Tugas Latihan A
Kutip persis bagian teks tentang ekonomi syariah di bawah ini, mulai dari "Sekalipun masih menggunakan" dan berakhir pada "pasar sosial Jerman.".

Kutipan Sumber
##############################

Sekalipun masih menggunakan basis agama, tapi Nienhaus dari Malburg University Jerman menilai bahwa Ekonomi Syari’ah tidak menjadi penghambat pembangunan. Ini lantaran prinsip-prinsip dalam ekonomi syariah dianggap sejalan dengan azas-azas kebebasan ekonomi, seperti dalam sistem pasar sosial Jerman.

Adapun pengertian ekonomi syariah menurut Hasanuz Zaman, adalah suatu pengetahuan yang berkaitan dengan penerapan perintah - perintah (injuctions) dan tata cara (rules) yang ditetapkan syari’ah, guna mencegah ketidakadilan dalam rangka penggalian dan penggunaan sumber daya material yang difungsikan untuk memenuhi kebutuhan manusia yang memungkinkan untuk memenuhi kewajiban kepada Allah dan masyarakat” (Rahardjo, 2017:4).

##############################

Tugas Latihan B
Kumpulkan semua baris catatan di bawah yang memuat kata "should", lalu salin baris-baris itu apa adanya.

Data Masukan
##############################

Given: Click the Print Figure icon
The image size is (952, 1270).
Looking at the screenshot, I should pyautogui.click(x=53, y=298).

##############################

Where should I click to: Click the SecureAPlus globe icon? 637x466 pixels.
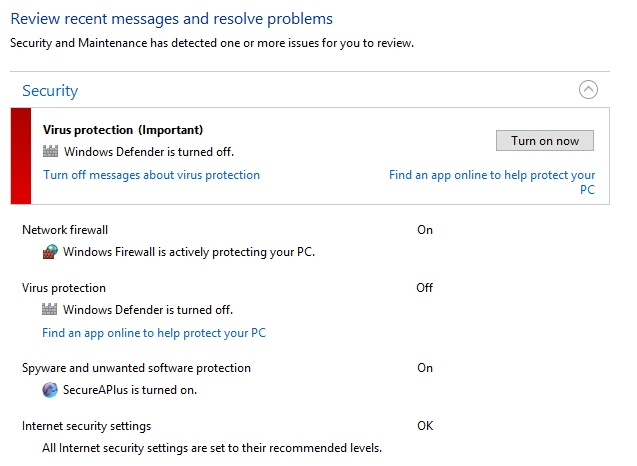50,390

##############################

Jawaban A
Sekalipun masih menggunakan basis agama, tapi Nienhaus dari Malburg University Jerman menilai bahwa Ekonomi Syari’ah tidak menjadi penghambat pembangunan. Ini lantaran prinsip-prinsip dalam ekonomi syariah dianggap sejalan dengan azas-azas kebebasan ekonomi, seperti dalam sistem pasar sosial Jerman.

Jawaban B
Looking at the screenshot, I should pyautogui.click(x=53, y=298).
Where should I click to: Click the SecureAPlus globe icon? 637x466 pixels.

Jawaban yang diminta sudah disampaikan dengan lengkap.